▶ _Work required_
Present every line of the material below as a numbered list, omitting any blank lines.
--- Material provided ---
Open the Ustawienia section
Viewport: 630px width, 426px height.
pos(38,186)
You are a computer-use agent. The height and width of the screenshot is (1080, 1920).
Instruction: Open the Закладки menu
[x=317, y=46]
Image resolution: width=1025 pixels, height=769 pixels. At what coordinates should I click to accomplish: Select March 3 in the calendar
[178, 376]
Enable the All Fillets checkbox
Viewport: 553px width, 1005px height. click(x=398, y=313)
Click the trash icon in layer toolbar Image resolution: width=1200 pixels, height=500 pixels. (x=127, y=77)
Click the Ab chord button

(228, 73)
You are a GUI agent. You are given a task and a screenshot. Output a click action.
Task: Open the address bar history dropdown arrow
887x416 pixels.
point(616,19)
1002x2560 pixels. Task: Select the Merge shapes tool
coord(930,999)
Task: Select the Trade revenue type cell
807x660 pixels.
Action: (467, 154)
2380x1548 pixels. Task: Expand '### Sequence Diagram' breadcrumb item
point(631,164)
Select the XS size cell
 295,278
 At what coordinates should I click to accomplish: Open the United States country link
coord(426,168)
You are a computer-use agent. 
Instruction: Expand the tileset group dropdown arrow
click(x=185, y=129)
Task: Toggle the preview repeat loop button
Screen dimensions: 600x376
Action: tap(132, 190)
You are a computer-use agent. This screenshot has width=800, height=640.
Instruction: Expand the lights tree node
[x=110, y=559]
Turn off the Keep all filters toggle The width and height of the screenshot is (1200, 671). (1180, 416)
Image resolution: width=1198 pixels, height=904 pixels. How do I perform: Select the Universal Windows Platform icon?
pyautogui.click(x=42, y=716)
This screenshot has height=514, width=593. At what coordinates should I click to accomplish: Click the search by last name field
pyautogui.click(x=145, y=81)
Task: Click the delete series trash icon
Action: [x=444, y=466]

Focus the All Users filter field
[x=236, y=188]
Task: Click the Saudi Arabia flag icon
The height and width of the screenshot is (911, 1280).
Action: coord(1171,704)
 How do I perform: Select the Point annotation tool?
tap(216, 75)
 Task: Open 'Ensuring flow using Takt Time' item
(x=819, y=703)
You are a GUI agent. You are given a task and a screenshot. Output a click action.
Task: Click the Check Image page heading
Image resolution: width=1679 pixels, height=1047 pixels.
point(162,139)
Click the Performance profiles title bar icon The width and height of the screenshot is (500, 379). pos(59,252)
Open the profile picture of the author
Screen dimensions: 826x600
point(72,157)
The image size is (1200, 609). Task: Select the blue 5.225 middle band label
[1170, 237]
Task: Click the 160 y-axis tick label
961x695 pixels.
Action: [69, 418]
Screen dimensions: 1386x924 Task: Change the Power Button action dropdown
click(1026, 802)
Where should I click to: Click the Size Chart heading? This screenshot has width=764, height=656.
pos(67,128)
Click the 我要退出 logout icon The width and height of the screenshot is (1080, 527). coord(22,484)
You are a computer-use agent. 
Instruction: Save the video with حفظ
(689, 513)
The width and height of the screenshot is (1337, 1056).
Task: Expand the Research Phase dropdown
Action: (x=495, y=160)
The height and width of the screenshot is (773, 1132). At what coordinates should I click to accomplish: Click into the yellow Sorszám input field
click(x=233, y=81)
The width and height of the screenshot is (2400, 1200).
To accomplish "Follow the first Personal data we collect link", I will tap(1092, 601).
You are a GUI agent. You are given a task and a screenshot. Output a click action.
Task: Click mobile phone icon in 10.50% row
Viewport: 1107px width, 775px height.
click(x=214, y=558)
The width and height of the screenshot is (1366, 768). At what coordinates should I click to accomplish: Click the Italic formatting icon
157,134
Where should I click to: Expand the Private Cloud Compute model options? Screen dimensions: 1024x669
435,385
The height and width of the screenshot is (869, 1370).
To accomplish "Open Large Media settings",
---
▶ _Final result_
1. Open the Ustawienia section
2. Viewport: 630px width, 426px height.
3. pos(38,186)
4. You are a computer-use agent. The height and width of the screenshot is (1080, 1920).
5. Instruction: Open the Закладки menu
6. [x=317, y=46]
7. Image resolution: width=1025 pixels, height=769 pixels. At what coordinates should I click to accomplish: Select March 3 in the calendar
8. [178, 376]
9. Enable the All Fillets checkbox
10. Viewport: 553px width, 1005px height. click(x=398, y=313)
11. Click the trash icon in layer toolbar Image resolution: width=1200 pixels, height=500 pixels. (x=127, y=77)
12. Click the Ab chord button
13. (228, 73)
14. You are a GUI agent. You are given a task and a screenshot. Output a click action.
15. Task: Open the address bar history dropdown arrow
16. 887x416 pixels.
17. point(616,19)
18. 1002x2560 pixels. Task: Select the Merge shapes tool
19. coord(930,999)
20. Task: Select the Trade revenue type cell
21. 807x660 pixels.
22. Action: (467, 154)
23. 2380x1548 pixels. Task: Expand '### Sequence Diagram' breadcrumb item
24. point(631,164)
25. Select the XS size cell
26.  295,278
27.  At what coordinates should I click to accomplish: Open the United States country link
28. coord(426,168)
29. You are a computer-use agent. 
30. Instruction: Expand the tileset group dropdown arrow
31. click(x=185, y=129)
32. Task: Toggle the preview repeat loop button
33. Screen dimensions: 600x376
34. Action: tap(132, 190)
35. You are a computer-use agent. This screenshot has width=800, height=640.
36. Instruction: Expand the lights tree node
37. [x=110, y=559]
38. Turn off the Keep all filters toggle The width and height of the screenshot is (1200, 671). (1180, 416)
39. Image resolution: width=1198 pixels, height=904 pixels. How do I perform: Select the Universal Windows Platform icon?
40. pyautogui.click(x=42, y=716)
41. This screenshot has height=514, width=593. At what coordinates should I click to accomplish: Click the search by last name field
42. pyautogui.click(x=145, y=81)
43. Task: Click the delete series trash icon
44. Action: [x=444, y=466]
45. Focus the All Users filter field
46. [x=236, y=188]
47. Task: Click the Saudi Arabia flag icon
48. The height and width of the screenshot is (911, 1280).
49. Action: coord(1171,704)
50.  How do I perform: Select the Point annotation tool?
51. tap(216, 75)
52.  Task: Open 'Ensuring flow using Takt Time' item
53. (x=819, y=703)
54. You are a GUI agent. You are given a task and a screenshot. Output a click action.
55. Task: Click the Check Image page heading
56. Image resolution: width=1679 pixels, height=1047 pixels.
57. point(162,139)
58. Click the Performance profiles title bar icon The width and height of the screenshot is (500, 379). pos(59,252)
59. Open the profile picture of the author
60. Screen dimensions: 826x600
61. point(72,157)
62. The image size is (1200, 609). Task: Select the blue 5.225 middle band label
63. [1170, 237]
64. Task: Click the 160 y-axis tick label
65. 961x695 pixels.
66. Action: [69, 418]
67. Screen dimensions: 1386x924 Task: Change the Power Button action dropdown
68. click(1026, 802)
69. Where should I click to: Click the Size Chart heading? This screenshot has width=764, height=656.
70. pos(67,128)
71. Click the 我要退出 logout icon The width and height of the screenshot is (1080, 527). coord(22,484)
72. You are a computer-use agent. 
73. Instruction: Save the video with حفظ
74. (689, 513)
75. The width and height of the screenshot is (1337, 1056).
76. Task: Expand the Research Phase dropdown
77. Action: (x=495, y=160)
78. The height and width of the screenshot is (773, 1132). At what coordinates should I click to accomplish: Click into the yellow Sorszám input field
79. click(x=233, y=81)
80. The width and height of the screenshot is (2400, 1200).
81. To accomplish "Follow the first Personal data we collect link", I will tap(1092, 601).
82. You are a GUI agent. You are given a task and a screenshot. Output a click action.
83. Task: Click mobile phone icon in 10.50% row
84. Viewport: 1107px width, 775px height.
85. click(x=214, y=558)
86. The width and height of the screenshot is (1366, 768). At what coordinates should I click to accomplish: Click the Italic formatting icon
87. 157,134
88. Where should I click to: Expand the Private Cloud Compute model options? Screen dimensions: 1024x669
89. 435,385
90. The height and width of the screenshot is (869, 1370).
91. To accomplish "Open Large Media settings",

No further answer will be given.